- YOUR GOAL
Output every line of the records below as a Markdown table with two columns, Row and Line. Number the rows in order and leave out blank lines.

- MATERIALS PROVIDED
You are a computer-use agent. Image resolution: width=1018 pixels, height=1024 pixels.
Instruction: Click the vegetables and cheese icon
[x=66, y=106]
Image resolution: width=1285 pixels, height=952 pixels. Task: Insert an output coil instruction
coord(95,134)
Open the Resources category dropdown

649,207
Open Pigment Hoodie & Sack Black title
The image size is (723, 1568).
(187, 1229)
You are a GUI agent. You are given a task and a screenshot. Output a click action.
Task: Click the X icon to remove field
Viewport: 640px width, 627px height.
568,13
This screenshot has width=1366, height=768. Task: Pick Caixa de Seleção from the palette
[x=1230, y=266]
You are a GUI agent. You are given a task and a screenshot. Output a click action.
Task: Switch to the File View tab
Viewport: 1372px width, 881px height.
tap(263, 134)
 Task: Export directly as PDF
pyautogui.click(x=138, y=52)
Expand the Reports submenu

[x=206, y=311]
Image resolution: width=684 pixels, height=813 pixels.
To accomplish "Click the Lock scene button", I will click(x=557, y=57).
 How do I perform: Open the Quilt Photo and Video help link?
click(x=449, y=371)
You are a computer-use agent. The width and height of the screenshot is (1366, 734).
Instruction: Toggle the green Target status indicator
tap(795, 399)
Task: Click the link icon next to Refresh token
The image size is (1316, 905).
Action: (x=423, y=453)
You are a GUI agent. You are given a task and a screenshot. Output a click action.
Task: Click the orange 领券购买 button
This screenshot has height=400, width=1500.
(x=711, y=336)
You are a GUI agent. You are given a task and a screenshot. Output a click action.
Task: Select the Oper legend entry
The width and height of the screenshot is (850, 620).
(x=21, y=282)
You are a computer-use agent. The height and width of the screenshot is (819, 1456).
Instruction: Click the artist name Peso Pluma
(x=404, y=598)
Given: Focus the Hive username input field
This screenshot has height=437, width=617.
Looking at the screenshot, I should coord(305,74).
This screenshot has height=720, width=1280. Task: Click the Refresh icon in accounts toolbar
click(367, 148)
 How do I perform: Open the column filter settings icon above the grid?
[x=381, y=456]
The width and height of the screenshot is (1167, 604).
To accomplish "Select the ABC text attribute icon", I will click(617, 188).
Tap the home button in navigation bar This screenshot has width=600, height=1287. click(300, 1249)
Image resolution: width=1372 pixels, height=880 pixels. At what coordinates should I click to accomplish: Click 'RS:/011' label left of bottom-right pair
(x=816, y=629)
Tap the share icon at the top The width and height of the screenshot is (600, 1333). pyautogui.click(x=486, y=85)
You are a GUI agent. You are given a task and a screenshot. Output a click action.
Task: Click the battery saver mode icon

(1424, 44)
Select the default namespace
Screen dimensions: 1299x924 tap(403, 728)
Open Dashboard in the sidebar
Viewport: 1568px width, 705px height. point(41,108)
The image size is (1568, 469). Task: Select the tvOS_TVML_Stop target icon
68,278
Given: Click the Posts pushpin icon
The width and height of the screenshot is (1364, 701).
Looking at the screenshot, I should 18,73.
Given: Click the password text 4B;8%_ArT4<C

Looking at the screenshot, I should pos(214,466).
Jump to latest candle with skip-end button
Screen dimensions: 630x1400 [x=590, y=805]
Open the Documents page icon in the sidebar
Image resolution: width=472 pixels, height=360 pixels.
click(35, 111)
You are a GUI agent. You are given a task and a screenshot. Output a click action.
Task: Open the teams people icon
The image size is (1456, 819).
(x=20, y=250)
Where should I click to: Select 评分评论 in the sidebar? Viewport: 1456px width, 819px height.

- IN RESPONSE
| Row | Line |
|---|---|
| 1 | You are a computer-use agent. Image resolution: width=1018 pixels, height=1024 pixels. |
| 2 | Instruction: Click the vegetables and cheese icon |
| 3 | [x=66, y=106] |
| 4 | Image resolution: width=1285 pixels, height=952 pixels. Task: Insert an output coil instruction |
| 5 | coord(95,134) |
| 6 | Open the Resources category dropdown |
| 7 | 649,207 |
| 8 | Open Pigment Hoodie & Sack Black title |
| 9 | The image size is (723, 1568). |
| 10 | (187, 1229) |
| 11 | You are a GUI agent. You are given a task and a screenshot. Output a click action. |
| 12 | Task: Click the X icon to remove field |
| 13 | Viewport: 640px width, 627px height. |
| 14 | 568,13 |
| 15 | This screenshot has width=1366, height=768. Task: Pick Caixa de Seleção from the palette |
| 16 | [x=1230, y=266] |
| 17 | You are a GUI agent. You are given a task and a screenshot. Output a click action. |
| 18 | Task: Switch to the File View tab |
| 19 | Viewport: 1372px width, 881px height. |
| 20 | tap(263, 134) |
| 21 |  Task: Export directly as PDF |
| 22 | pyautogui.click(x=138, y=52) |
| 23 | Expand the Reports submenu |
| 24 | [x=206, y=311] |
| 25 | Image resolution: width=684 pixels, height=813 pixels. |
| 26 | To accomplish "Click the Lock scene button", I will click(x=557, y=57). |
| 27 |  How do I perform: Open the Quilt Photo and Video help link? |
| 28 | click(x=449, y=371) |
| 29 | You are a computer-use agent. The width and height of the screenshot is (1366, 734). |
| 30 | Instruction: Toggle the green Target status indicator |
| 31 | tap(795, 399) |
| 32 | Task: Click the link icon next to Refresh token |
| 33 | The image size is (1316, 905). |
| 34 | Action: (x=423, y=453) |
| 35 | You are a GUI agent. You are given a task and a screenshot. Output a click action. |
| 36 | Task: Click the orange 领券购买 button |
| 37 | This screenshot has height=400, width=1500. |
| 38 | (x=711, y=336) |
| 39 | You are a GUI agent. You are given a task and a screenshot. Output a click action. |
| 40 | Task: Select the Oper legend entry |
| 41 | The width and height of the screenshot is (850, 620). |
| 42 | (x=21, y=282) |
| 43 | You are a computer-use agent. The height and width of the screenshot is (819, 1456). |
| 44 | Instruction: Click the artist name Peso Pluma |
| 45 | (x=404, y=598) |
| 46 | Given: Focus the Hive username input field |
| 47 | This screenshot has height=437, width=617. |
| 48 | Looking at the screenshot, I should coord(305,74). |
| 49 | This screenshot has height=720, width=1280. Task: Click the Refresh icon in accounts toolbar |
| 50 | click(367, 148) |
| 51 |  How do I perform: Open the column filter settings icon above the grid? |
| 52 | [x=381, y=456] |
| 53 | The width and height of the screenshot is (1167, 604). |
| 54 | To accomplish "Select the ABC text attribute icon", I will click(617, 188). |
| 55 | Tap the home button in navigation bar This screenshot has width=600, height=1287. click(300, 1249) |
| 56 | Image resolution: width=1372 pixels, height=880 pixels. At what coordinates should I click to accomplish: Click 'RS:/011' label left of bottom-right pair |
| 57 | (x=816, y=629) |
| 58 | Tap the share icon at the top The width and height of the screenshot is (600, 1333). pyautogui.click(x=486, y=85) |
| 59 | You are a GUI agent. You are given a task and a screenshot. Output a click action. |
| 60 | Task: Click the battery saver mode icon |
| 61 | (1424, 44) |
| 62 | Select the default namespace |
| 63 | Screen dimensions: 1299x924 tap(403, 728) |
| 64 | Open Dashboard in the sidebar |
| 65 | Viewport: 1568px width, 705px height. point(41,108) |
| 66 | The image size is (1568, 469). Task: Select the tvOS_TVML_Stop target icon |
| 67 | 68,278 |
| 68 | Given: Click the Posts pushpin icon |
| 69 | The width and height of the screenshot is (1364, 701). |
| 70 | Looking at the screenshot, I should 18,73. |
| 71 | Given: Click the password text 4B;8%_ArT4<C |
| 72 | Looking at the screenshot, I should pos(214,466). |
| 73 | Jump to latest candle with skip-end button |
| 74 | Screen dimensions: 630x1400 [x=590, y=805] |
| 75 | Open the Documents page icon in the sidebar |
| 76 | Image resolution: width=472 pixels, height=360 pixels. |
| 77 | click(35, 111) |
| 78 | You are a GUI agent. You are given a task and a screenshot. Output a click action. |
| 79 | Task: Open the teams people icon |
| 80 | The image size is (1456, 819). |
| 81 | (x=20, y=250) |
| 82 | Where should I click to: Select 评分评论 in the sidebar? Viewport: 1456px width, 819px height. |